Le Gallois ne trouva rien à dire, il n'avait plus le choix, il suivit son leader dans les voûtes. Lorsqu'ils eurent terminé, ils se rendirent à la Bayside Brasserie sur la baie et s'installèrent en terrasse. Le temps que les plats leur soient servis et pendant le repas, ils discutèrent des possibilités qui s'offraient au jeune homme pour compléter sa formation. Ianto connaissait déjà le maniement des armes et était un très bon conducteur, restait à lui faire passer le test de la capture, ce qui de l'avis du Capitaine ne poserait aucun problème.

Puis l'immortel lui demanda de parler de ses goûts et de ses aspirations. Il voulait mieux le connaître. Le jeune homme lui raconta quelques anecdotes de son enfance, puis de son premier travail à Torchwood Londres, occultant volontairement l'épisode Lisa qui leur avait causé tellement de soucis. Jack n'insista pas, cette histoire n'était plus d'actualité et tout était maintenant réglé.

À son tour, Ianto l'interrogea sur son passé, voulant un peu mieux cerner son patron. Quelques histoires racontées lui permirent de comprendre certaines réactions et comportements de son leader et il se rendit compte que pour lui aussi, la vie n'avait pas été facile, d'autant quelle avait déjà été bien plus longue que la sienne !
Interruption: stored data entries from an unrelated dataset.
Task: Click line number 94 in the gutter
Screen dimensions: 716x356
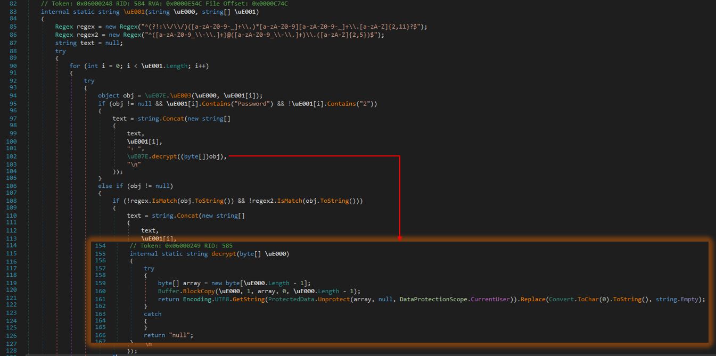Action: 12,95
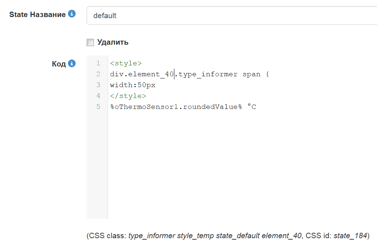The height and width of the screenshot is (244, 377).
Task: Click line number 2 in editor gutter
Action: 98,74
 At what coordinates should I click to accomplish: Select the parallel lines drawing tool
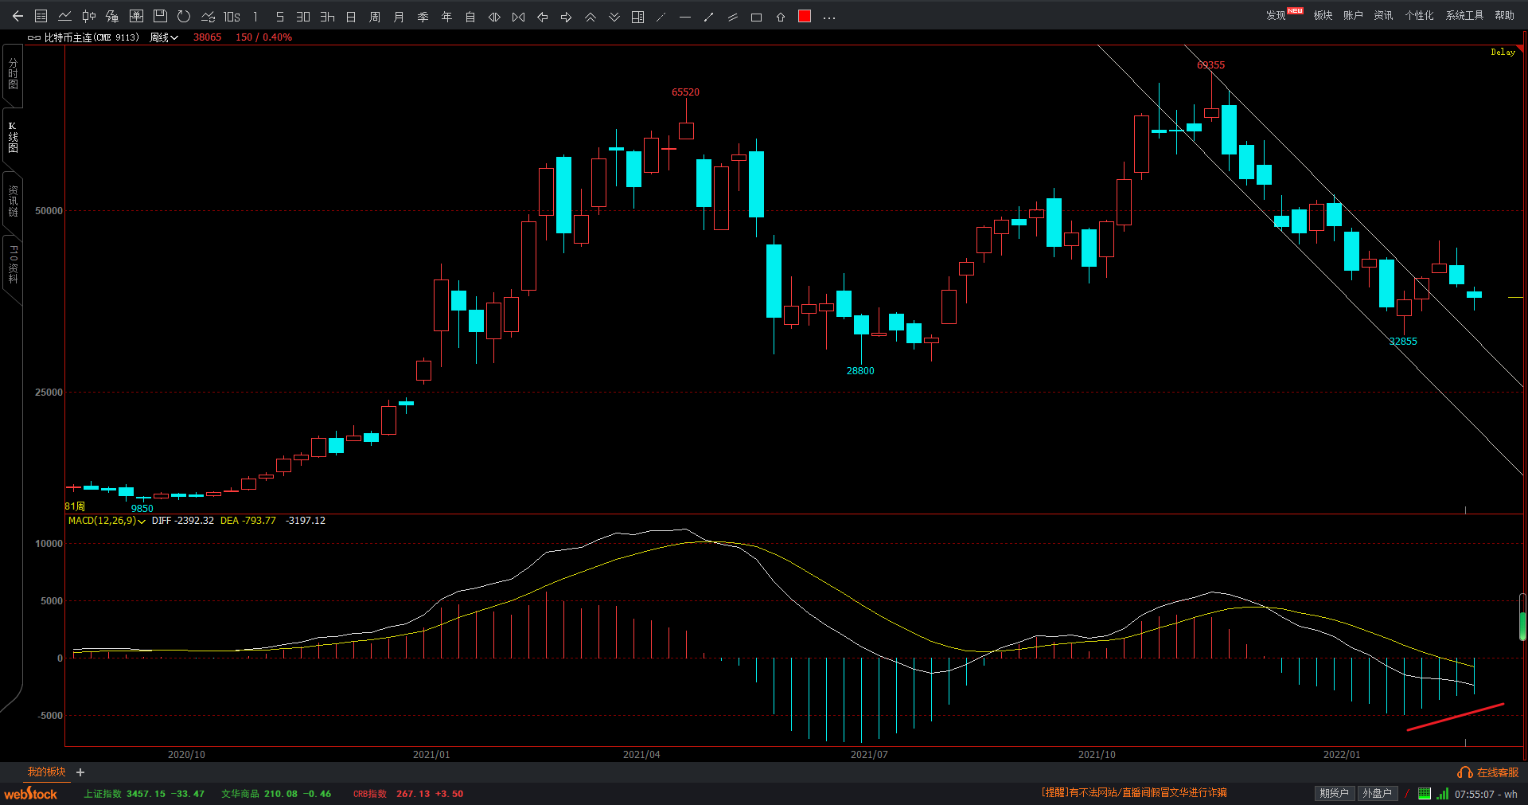733,17
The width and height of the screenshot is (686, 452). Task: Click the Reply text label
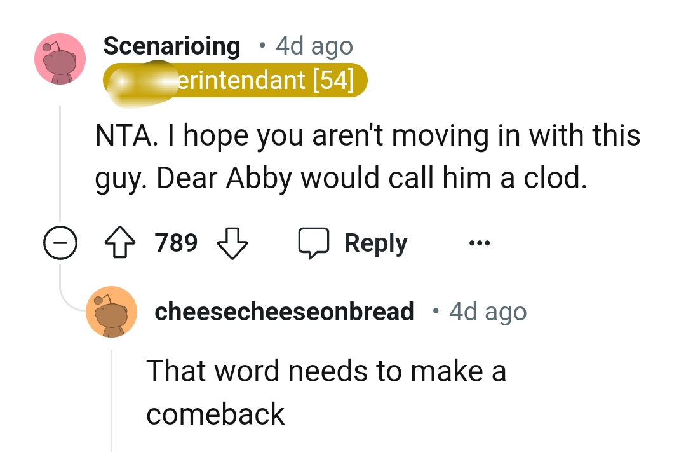pyautogui.click(x=375, y=242)
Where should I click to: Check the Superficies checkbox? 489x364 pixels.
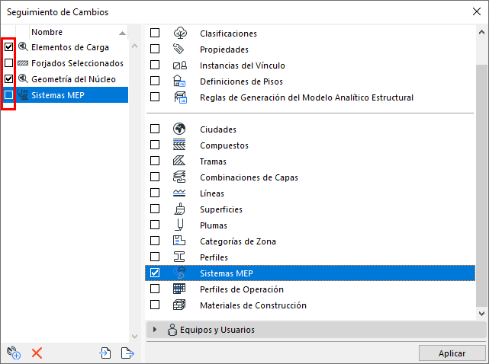click(155, 209)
Quand ils eurent terminé, ils quittèrent le restaurant et Jack le raccompagna au pied de son immeuble puis lui souhaita une bonne nuit et s'en retourna, les mains dans les poches, la tête rentrée dans le col de son manteau. Le jeune homme le regarda partir, hésitant à le retenir, il n'avait pas envie que la soirée se termine, mais il ne savait pas si l'inviter chez lui ne serait pas un peu osé. Finalement, il se décida.

– Capitaine !

L'interpellé s'arrêta et lui fit face.

– Un café, ça vous dirait ?

L'immortel sourit, il avait espéré que Ianto lui ouvrirait sa porte.

– Ça ne va pas te déranger ? fit-il en revenant vers lui.
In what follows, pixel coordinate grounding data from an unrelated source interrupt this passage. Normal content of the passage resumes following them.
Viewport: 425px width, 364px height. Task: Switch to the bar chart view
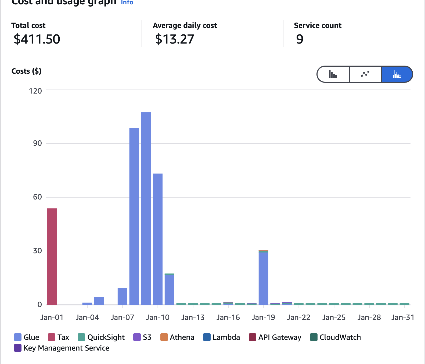click(333, 74)
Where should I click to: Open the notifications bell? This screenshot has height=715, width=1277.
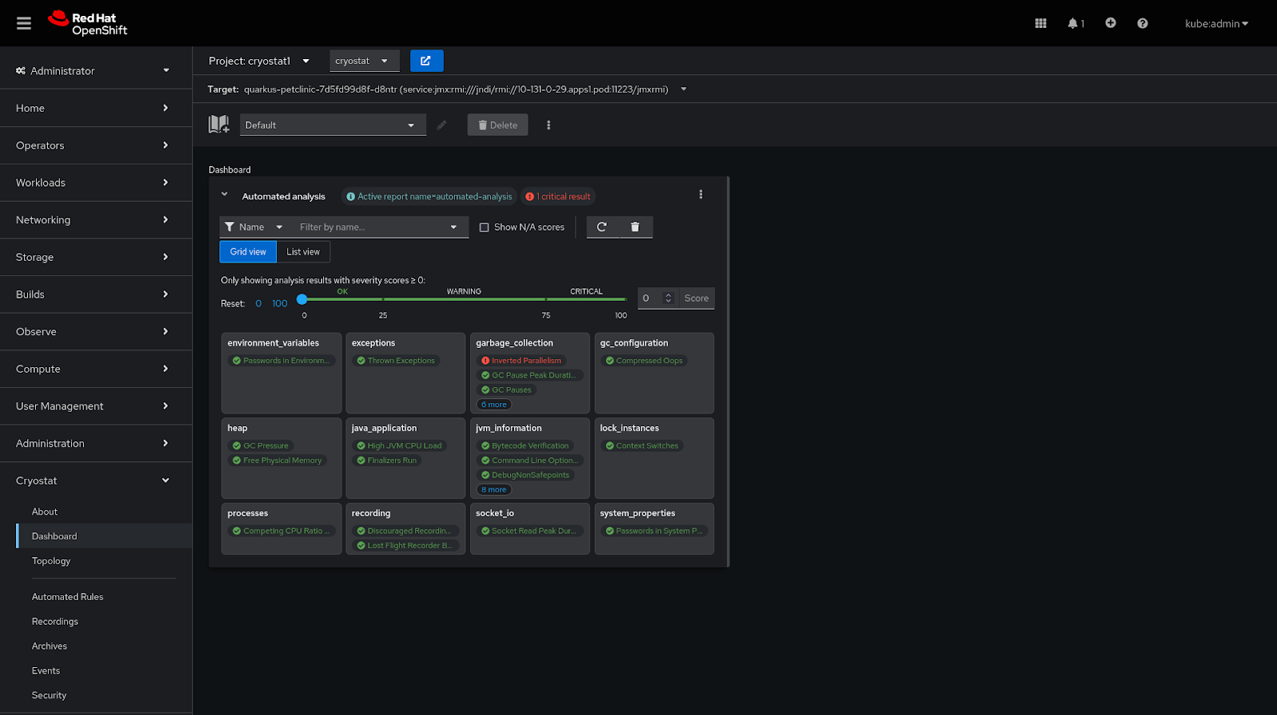(1074, 23)
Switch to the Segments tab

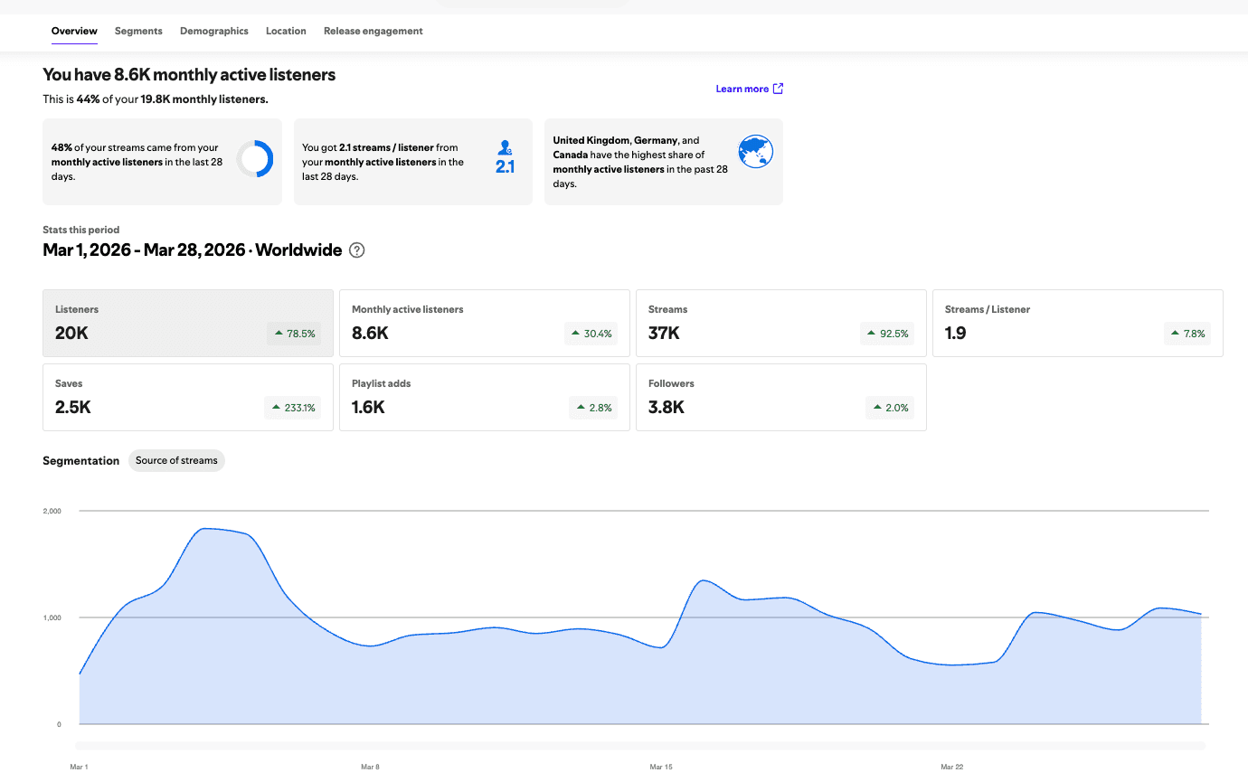[138, 31]
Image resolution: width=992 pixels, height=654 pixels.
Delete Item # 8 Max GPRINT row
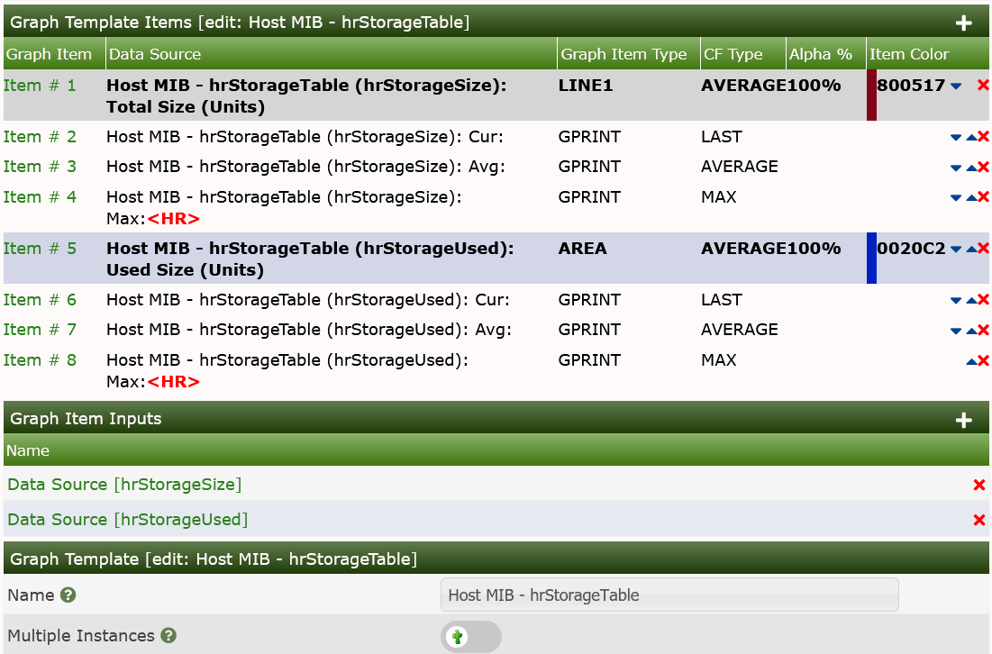[983, 360]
– Bien sûr que non, puisque je vous le propose !

– Alors, c'est d'accord, je te suis.

Le Gallois le précéda dans l'immeuble et le conduisit jusqu'à son appartement. Une fois à l'intérieur, il prit le manteau du Capitaine et l'accrocha, laissant son invité entrer dans le salon puis il se rendit dans la cuisine. Lorsqu'il revint, Jack était face à la fenêtre et regardait la baie.
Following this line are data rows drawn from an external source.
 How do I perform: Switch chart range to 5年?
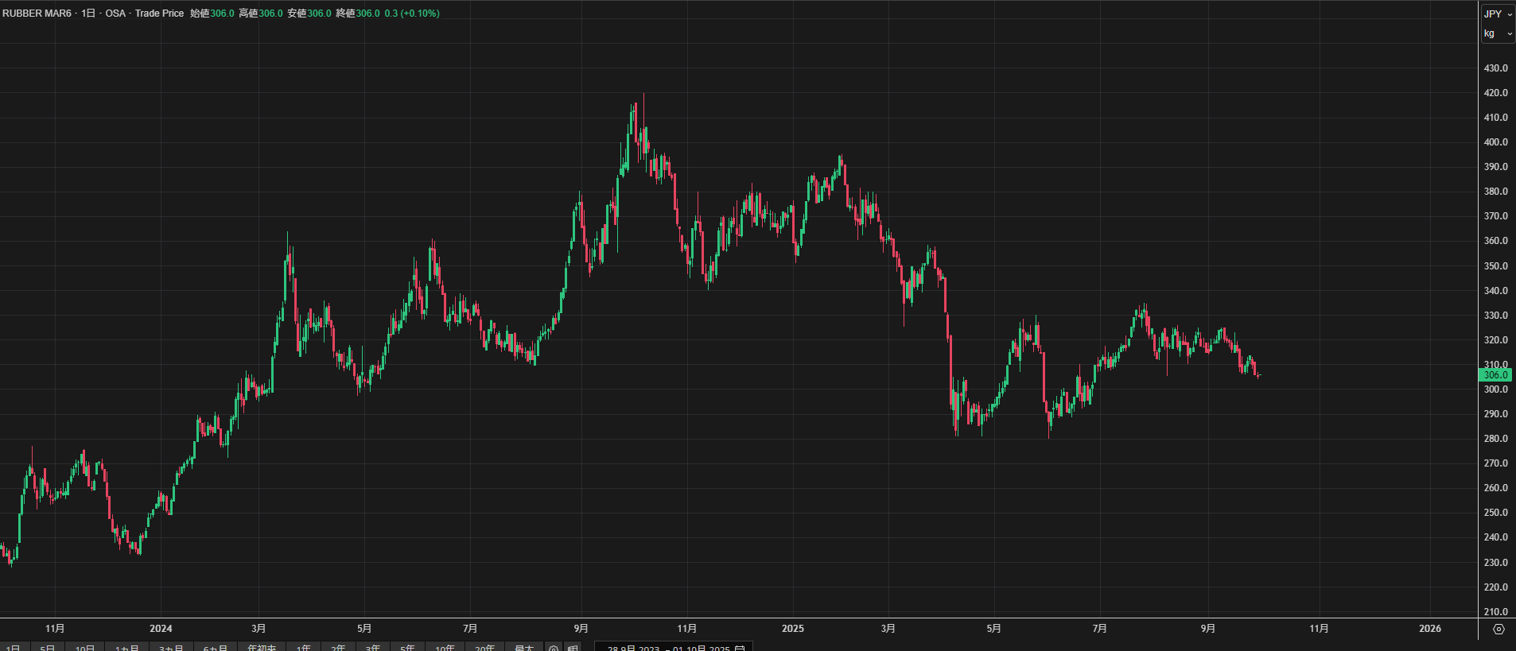(x=407, y=649)
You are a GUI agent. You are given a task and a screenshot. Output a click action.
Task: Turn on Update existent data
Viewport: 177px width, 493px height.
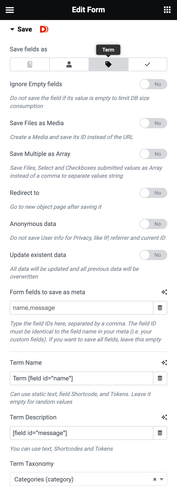[153, 255]
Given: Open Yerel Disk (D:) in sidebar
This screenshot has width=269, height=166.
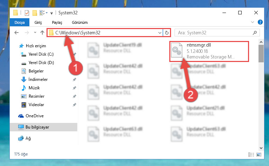Looking at the screenshot, I should (x=41, y=63).
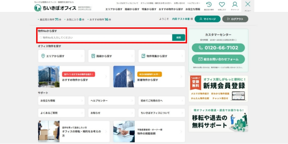Click the train icon for 路線から探す
This screenshot has height=144, width=288.
[x=93, y=56]
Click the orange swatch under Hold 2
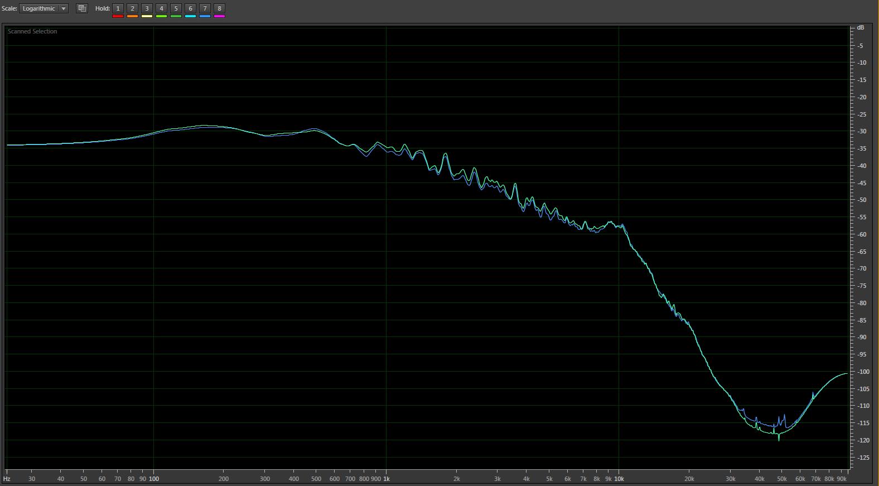The height and width of the screenshot is (486, 879). coord(132,16)
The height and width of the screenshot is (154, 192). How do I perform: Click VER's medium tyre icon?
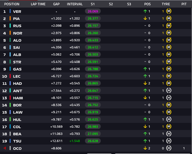pyautogui.click(x=169, y=11)
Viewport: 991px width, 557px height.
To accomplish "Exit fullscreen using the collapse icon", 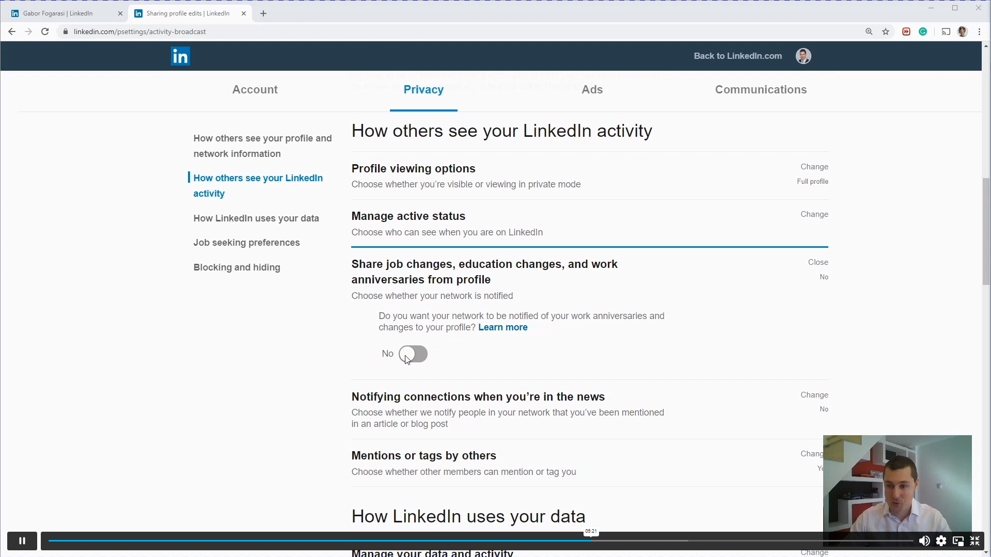I will click(x=974, y=540).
– Tu es bien installé, fit-il en prenant sa tasse.

– Oui, c'est agréable, répondit-il en allant s'asseoir sur le canapé après avoir mis un fond musical.

– Glenn Miller, fit le Capitaine en reconnaissant la musique.

– Oui, répondit Ianto.

– J'aime beaucoup, ça me rappelle…

Jack s'interrompit, des souvenirs remontaient à la surface, la guerre, le blitz, tous ces morts. Une larme perla à sa paupière et le Gallois se leva.

– Désolé, fit-il en s'approchant de la chaîne pour arrêter le disque.

– Non, laisse, c'est du passé maintenant et j'aime vraiment cette musique.

Ianto venait de se rendre compte que derrière cette façade d'homme fort et imposant, il y avait un être sensible, il n'en était que plus attirant. Le Gallois s'approcha et mit sa main sur son épaule. Jack le fixa un instant et après avoir hésité, posa ses lèvres sur les siennes. Le jeune homme fut surpris et recula.

– Excuse-moi, je n'aurais pas dû, fit le Capitaine en détournant les yeux. Je n'aurais pas dû venir, je vais te laisser, dit-il en posant sa tasse.

Il allait quitter le salon lorsqu'il sentit une main prendre son bras. Il tourna la tête et croisa le regard de Ianto, celui-ci ne semblait pas fâché, bien au contraire, un léger sourire flottait sur ses lèvres.

– Vous n'allez pas déjà partir ! fit-il en se rapprochant.